** TASK INPUT follows **
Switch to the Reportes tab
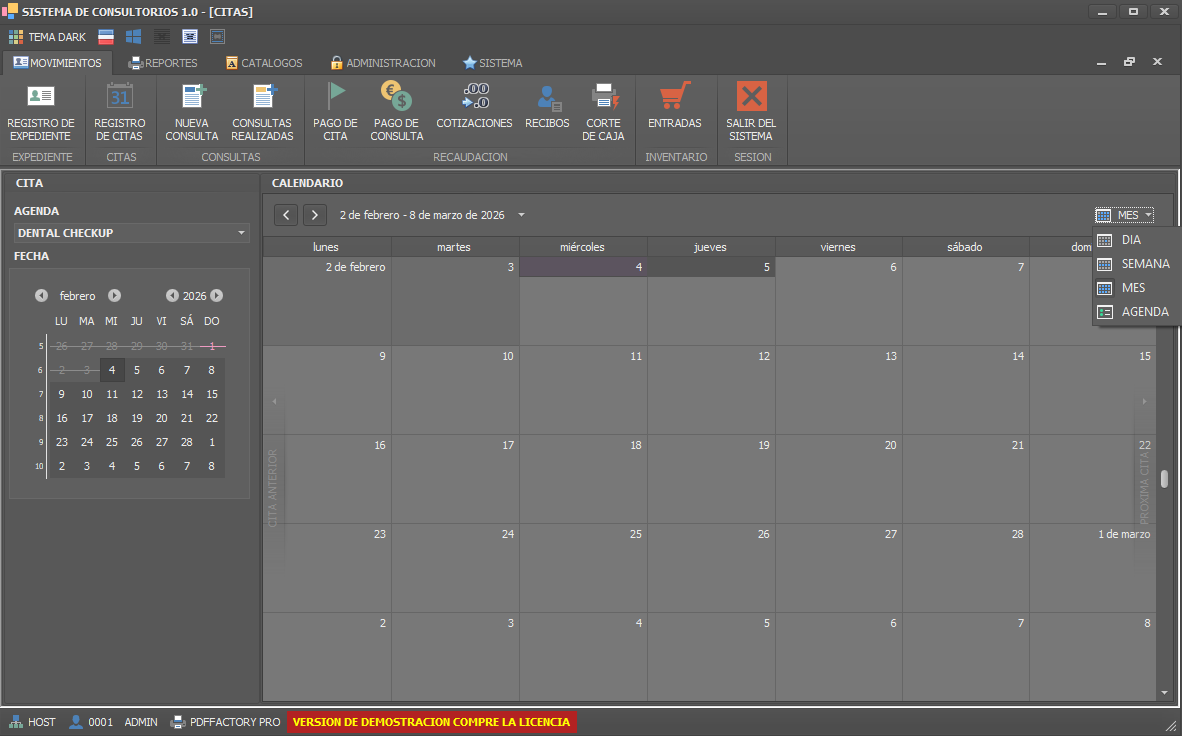1182x736 pixels. point(163,63)
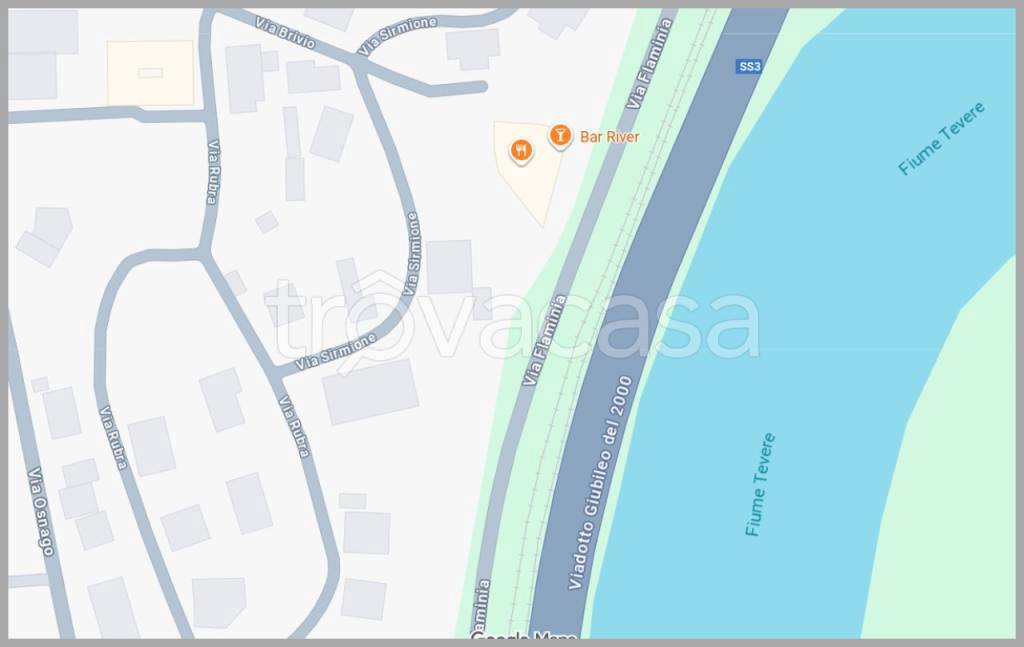Click the SS3 highway shield badge
1024x647 pixels.
point(749,67)
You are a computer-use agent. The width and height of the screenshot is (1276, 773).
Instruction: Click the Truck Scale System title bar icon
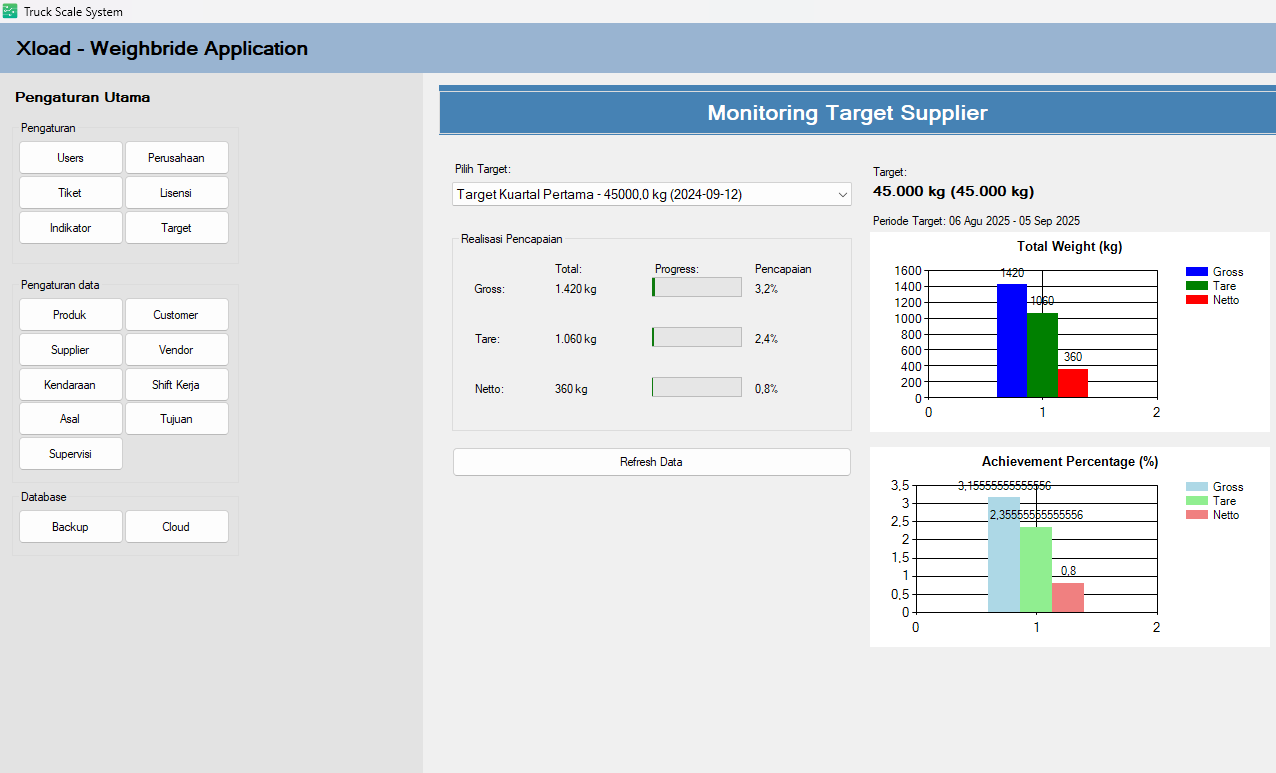pos(10,11)
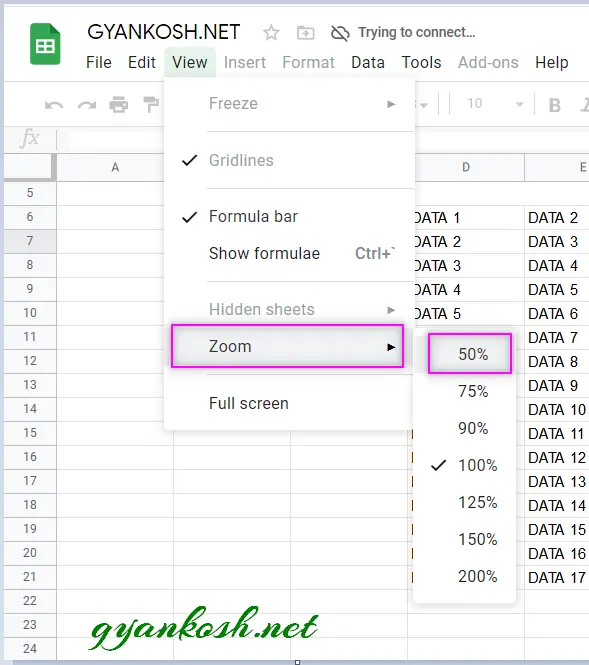589x665 pixels.
Task: Click the green Google Sheets home icon
Action: (45, 44)
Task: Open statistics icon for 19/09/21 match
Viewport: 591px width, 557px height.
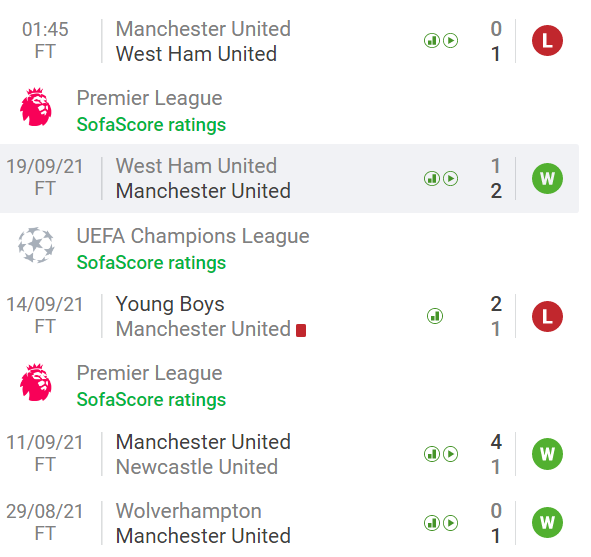Action: [x=432, y=179]
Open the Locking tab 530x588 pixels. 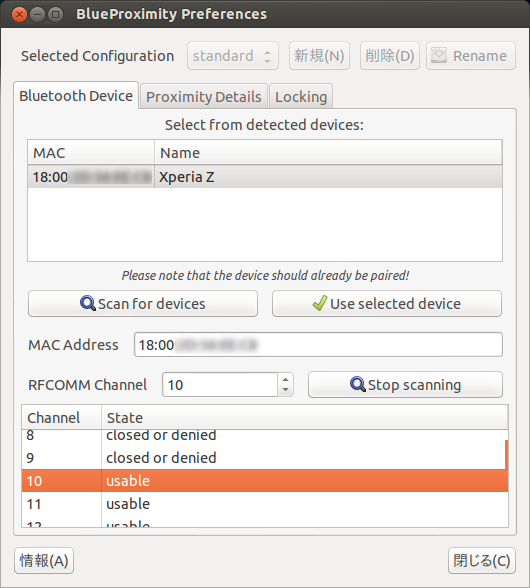(301, 97)
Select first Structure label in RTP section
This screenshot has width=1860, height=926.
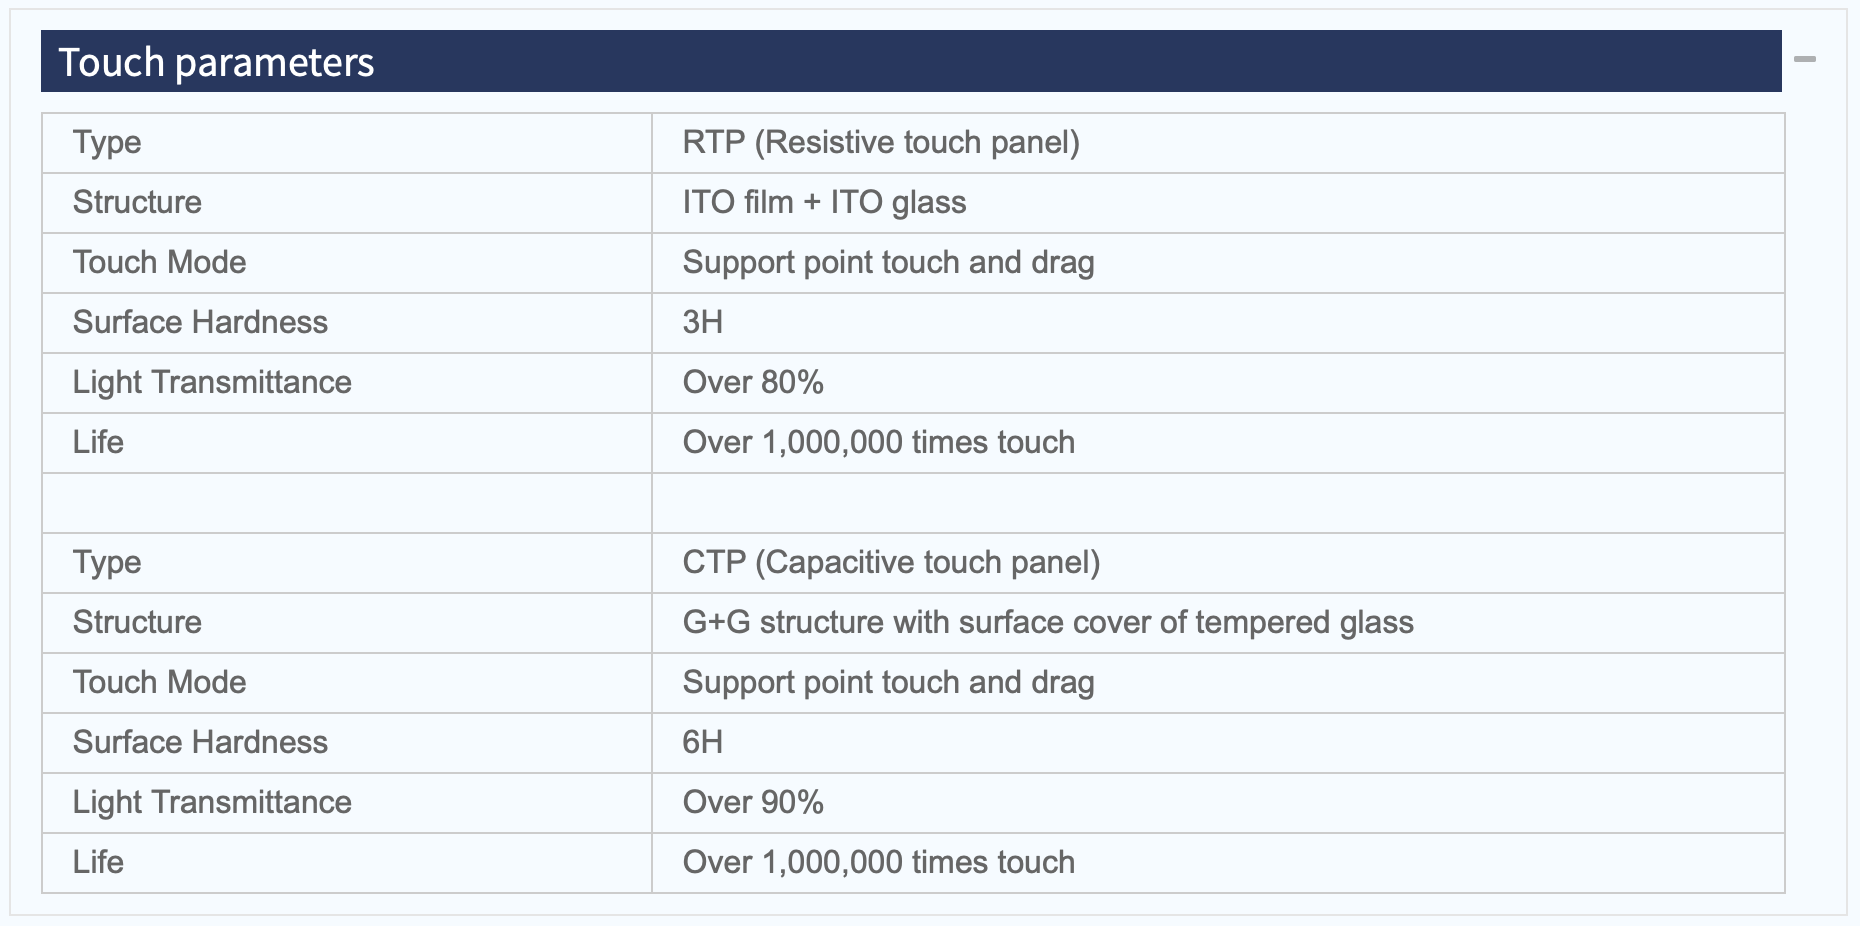[137, 202]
** End of TASK INPUT **
DIRECTIONS ->
Only an exact copy of the lines from the top of the entries through the line with "You are a computer-use", both included, should be given, with all pictures omitted.

RESPONSE TO THIS TASK ->
Switch to the Reportes tab
1182x736 pixels. point(163,63)
Click the SS3 highway shield badge
1024x647 pixels.
point(749,67)
You are a computer-use agent. The width and height of the screenshot is (1276, 773).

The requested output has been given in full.